Pakistan is slowly moving toward a stable democracy. Despite Taliban attacks and intimidation of supporters of progressive political parties, the group failed to keep voters at home in the May 2013 elections. For the first time in its history, Pakistan had a peaceful transfer of power from one civilian government to another. Prime Minister Nawaz Sharif’s ruling Pakistan Muslim League-Nawaz has seen subsequent victories in local elections despite stiff opposition and security threats.
There are positive developments in other areas as well. Although Pakistan is one of two countries that have yet to eradicate polio, it has seen a significant decrease in the number of new cases. Only 16 cases were reported in its federally administered tribal areas in 2015, compared with 179 cases in 2014. Even in areas dominated by terrorist activities, the proportion of children who did not have access to polio vaccinations fell from 31 percent in 2014 to 2 percent in 2015.
Attacks on educational institutions, however, could reverse this progress. “We are losing the psychological war against terrorism,” Interior Minister Chaudhry Nisar said last month in the wake of the Charsadda assault. He spoke out against school closings and called on critics to stop propagating fear, which he said plays into the hands of terrorists.
The National Action Plan forbids hate speech that incites violence and sectarianism, but civil society groups and the opposition have criticized Sharif’s government for failing to implement the plan. Sen. Farhatullah Babar, an opposition lawmaker from Khyber Pakhtunkhwa, has called the plan’s implementation “nothing but abysmal.” Pakistan’s Supreme Court Justice Jawwad S. Khawaja refers to it as “a big joke.”
The government has closed down 180 madrassas and 120 associated bank accounts, but some clerics continue to preach hate with impunity. Outlawed groups often re-form under different names. Controversial clerics are routinely released without conviction or acquitted because of a lack of evidence.

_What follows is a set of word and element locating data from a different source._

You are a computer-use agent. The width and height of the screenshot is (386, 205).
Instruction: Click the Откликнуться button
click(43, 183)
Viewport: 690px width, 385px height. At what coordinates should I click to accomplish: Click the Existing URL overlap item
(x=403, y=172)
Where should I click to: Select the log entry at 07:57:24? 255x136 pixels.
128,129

There is no cleric more controversial than Maulana Mohammad Abdul Aziz, who is known for his links to Al-Qaeda and the TTP. Yet he still runs seminaries in Punjab province. His schools boast more than 5,000 students from the region. In 2014 his girls-only religious school, Jamia Hafsa, named a library after Osama bin Laden, venerating him as a martyr. In December 2014 a group of his students pledged allegiance to the Islamic State in Iraq and the Levant, inviting them to strike the Pakistani state and avenge a 2007 attack on their seminary.

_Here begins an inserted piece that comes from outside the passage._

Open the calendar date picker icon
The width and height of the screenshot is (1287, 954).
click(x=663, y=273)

Abdul Aziz continues to openly challenge the state and even tried to justify the Peshawar attack in 2014 on national media. Authorities recently suspended cellular service in parts of Islamabad to prevent him from disseminating fiery sermons via phone from a mosque there. That is not enough. Pakistan must make tough choices if it wants to win the ideological and psychological battle against terrorism. It must start by reining in radical clerics, who are indoctrinating a young generation of Pakistanis. This can be done via genuine implementation of the National Action Plan.

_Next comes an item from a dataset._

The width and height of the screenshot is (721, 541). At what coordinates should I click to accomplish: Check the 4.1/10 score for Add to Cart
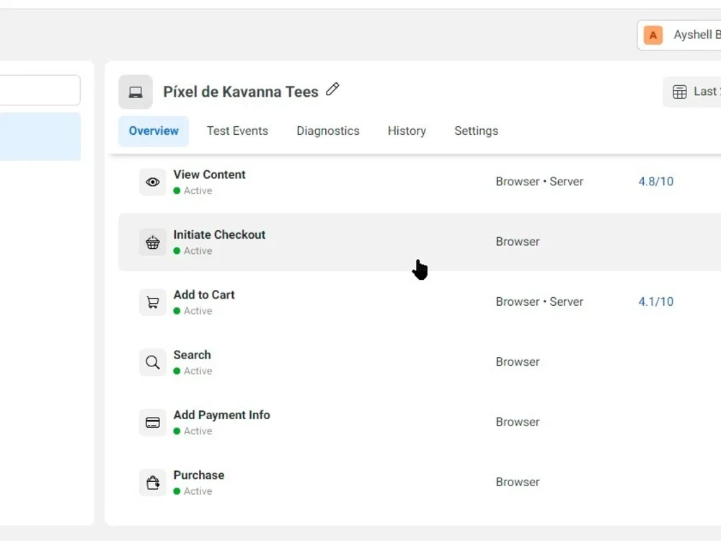pyautogui.click(x=655, y=302)
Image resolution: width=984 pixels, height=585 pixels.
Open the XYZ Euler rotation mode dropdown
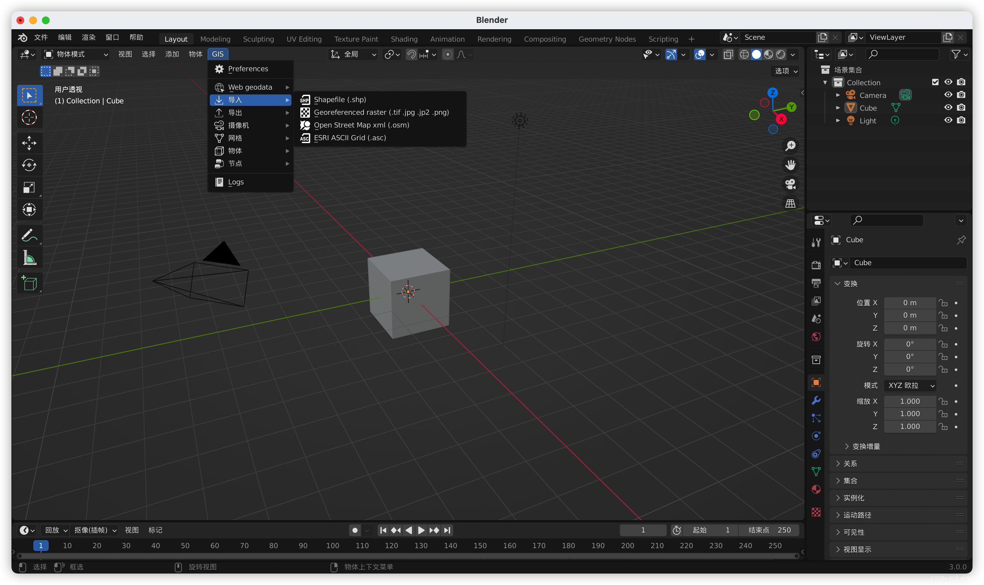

Pakistan cannot win this fight alone. The TTP commanders in the Charsadda attack were traced to Afghanistan, as was the group that conducted the Peshawar assault. Sharif has asked Afghanistan to help track and bring them to justice. In a promising move, Afghan President Ashraf Ghani was warmly welcomed in Islamabad in December for a conference on regional economic and security cooperation. Such cooperation is crucial to reverse the Taliban’s gains, but Pakistan must not neglect the battle for the heart and minds of its citizens.